* **WORK REQUIRED**
Beginning at the line that holds "Screen dimensions: 374x374", repeat every line through the last line of the material, exactly, and drop any pictures.

* **DATA PROVIDED**
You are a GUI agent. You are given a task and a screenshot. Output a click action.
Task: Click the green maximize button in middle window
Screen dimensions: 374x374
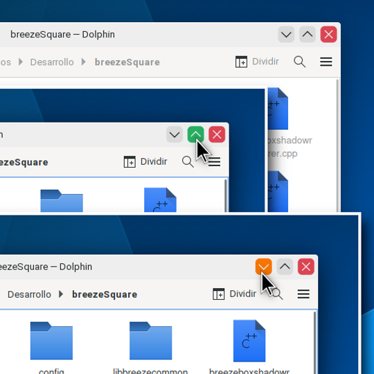(195, 134)
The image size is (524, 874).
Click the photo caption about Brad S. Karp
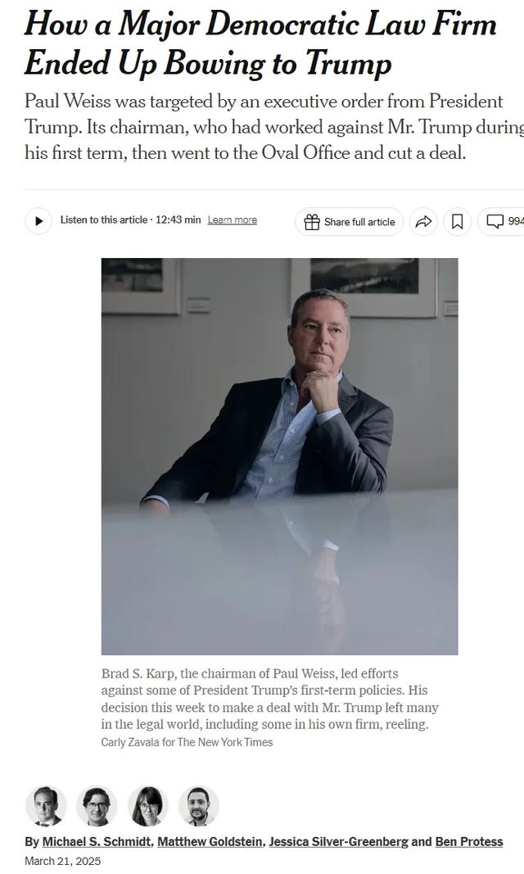click(x=269, y=699)
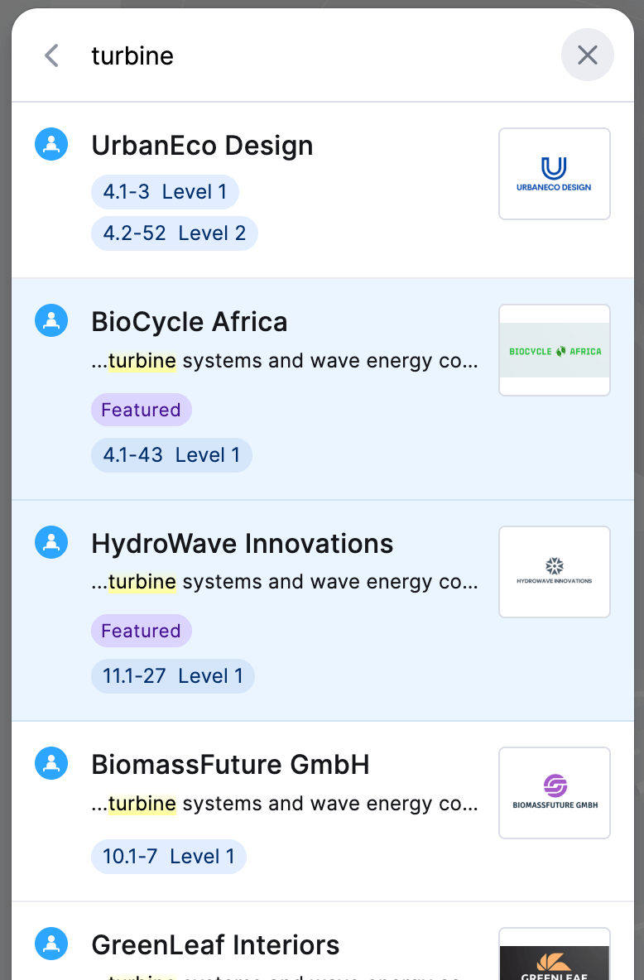
Task: Click exhibitor icon beside GreenLeaf Interiors
Action: click(51, 943)
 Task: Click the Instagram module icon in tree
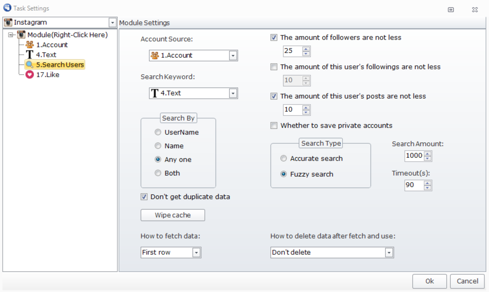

* **EXERCISE RESPONSE**
Screen dimensions: 374x374
(195, 134)
The image size is (524, 874).
Click the photo caption about Brad S. Karp
click(x=269, y=699)
Task: Click exhibitor icon beside GreenLeaf Interiors
Action: click(51, 943)
 Task: Click the Instagram module icon in tree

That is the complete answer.